Station: [12] Compounding Equipment


Scales, mortars with and without a pouring lip, and grinding bowls – the two upper shelves in the glass display case contain a selection of equipment typically used to prepare prescriptions. It probably all looks familiar by now, since you’re well on the way to becoming an expert on pharmacy paraphernalia. But what you haven’t seen yet are the spherical devices used to coat pills in gold or silver. 

As you move down the shelves, it gets even more interesting. This is where we show you how a powder becomes a capsule. Each dose of a powder used to be weighed out separately and decanted into a folded piece of paper. Powders with a nasty taste were wrapped in edible wafer paper (or rice paper) that had first been soaked. From there, the next development was rice paper capsules, and finally, the hard gelatine two-piece capsules still in use today. 

On another shelf, you can see the equipment used to make suppositories. The raw materials were melted in a water bath (rather like a double boiler) – on the left. Once they had liquefied, the jug to the right of the water bath was used to pour the semi-liquid mass into the suppository mould. But as an alternative, you could also employ a screw press to turn the semi-solid mass into suppositories – there are several such presses on the right of the shelf. 

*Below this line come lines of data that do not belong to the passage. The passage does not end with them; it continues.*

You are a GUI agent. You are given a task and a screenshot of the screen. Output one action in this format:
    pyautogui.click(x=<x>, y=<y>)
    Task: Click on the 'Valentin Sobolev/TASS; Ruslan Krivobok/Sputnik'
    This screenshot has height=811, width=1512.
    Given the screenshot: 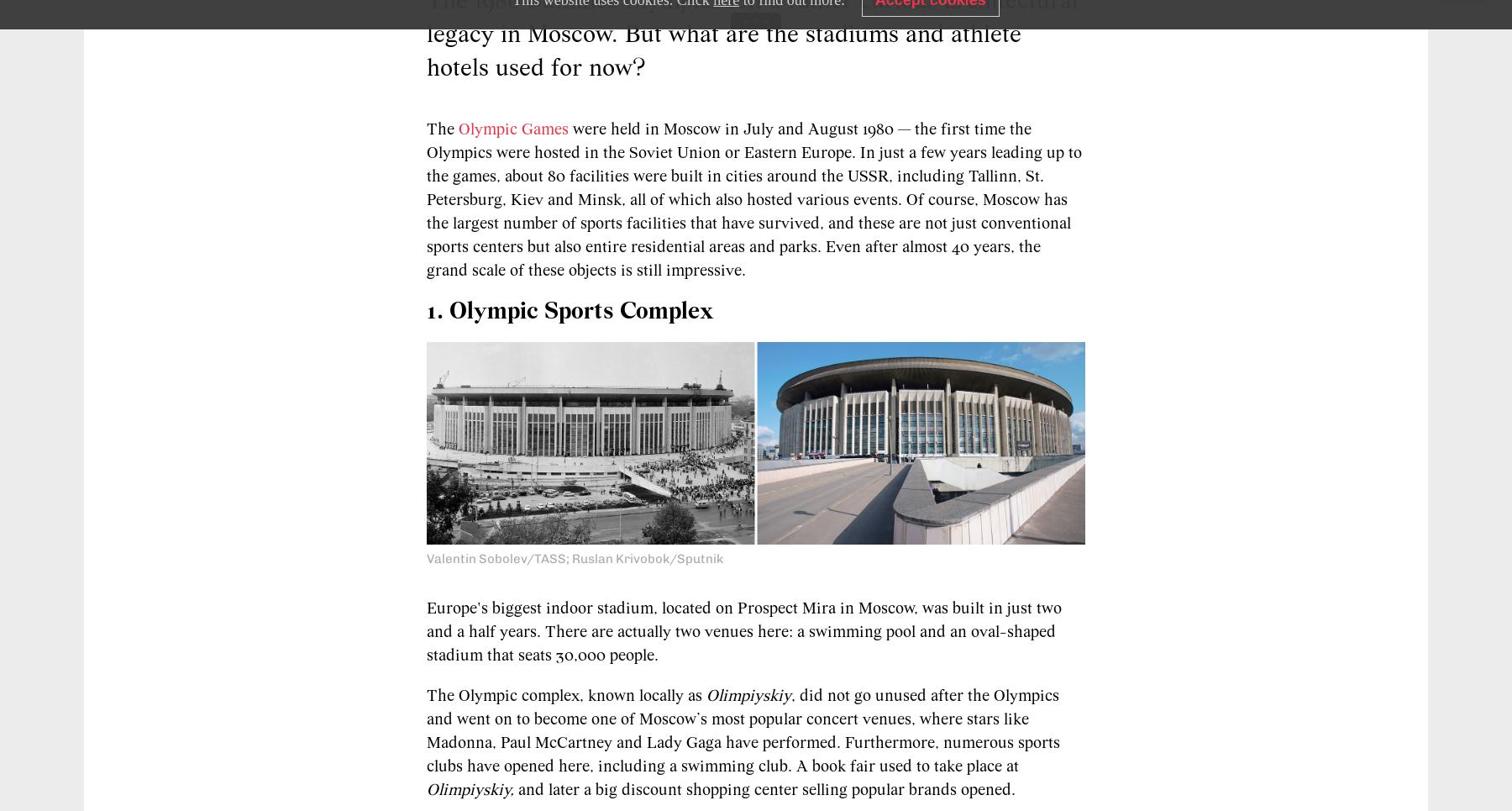 What is the action you would take?
    pyautogui.click(x=574, y=558)
    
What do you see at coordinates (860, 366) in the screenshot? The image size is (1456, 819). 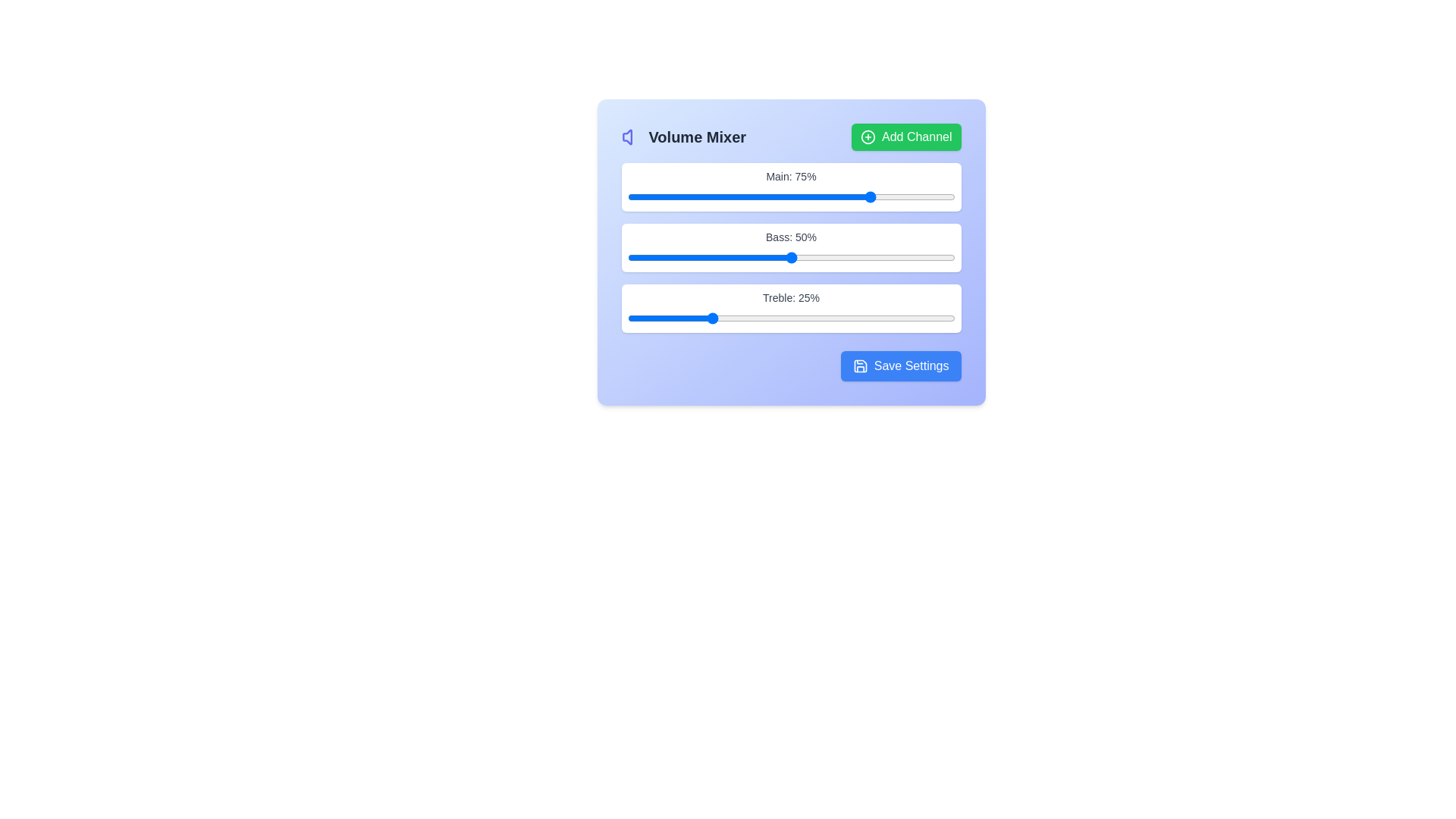 I see `the save icon within the 'Save Settings' button located at the bottom-right of the settings card` at bounding box center [860, 366].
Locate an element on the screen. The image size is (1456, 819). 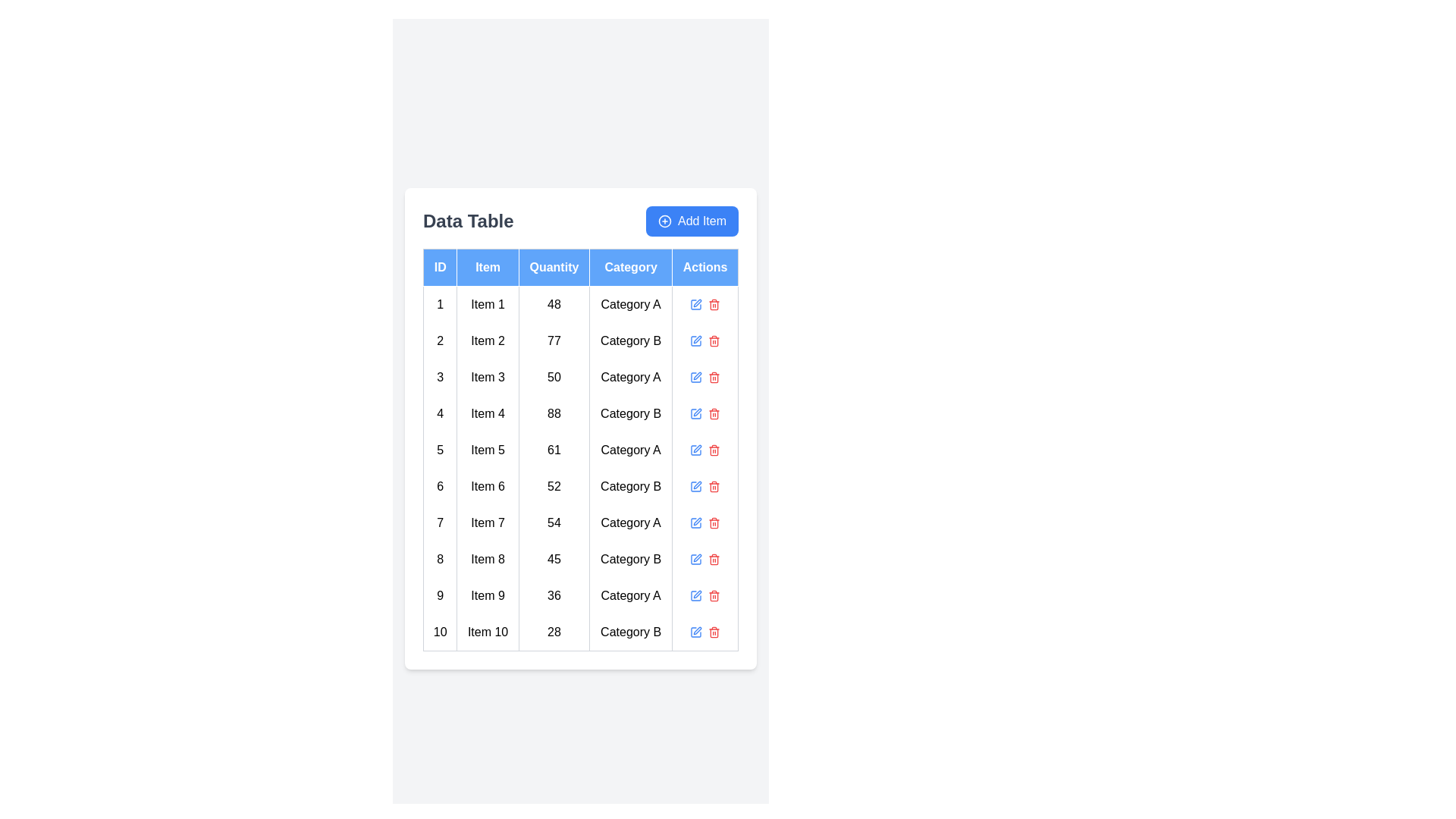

On the next shelf down, we have utensils for making eye drops and injection ampoules. At the bottom, there’s a display of equipment for making medicinal herbal teas, or tisanes. Again, this probably looks familiar. You saw an infusion apparatus in the dispensary earlier. The spoons, the spatulas, the chopper and the semi-circular chopping blade are all reminiscent of kitchenware. So is the hand mill, which looks rather like a coffee grinder. It was used to shred drugs for tisanes until they were just the right size.

Even today, ointments, creams, solutions, suspensions, gels and capsules are still produced in pharmacies. On prescription, of course. Tablets are usually the exception, because they require special machines.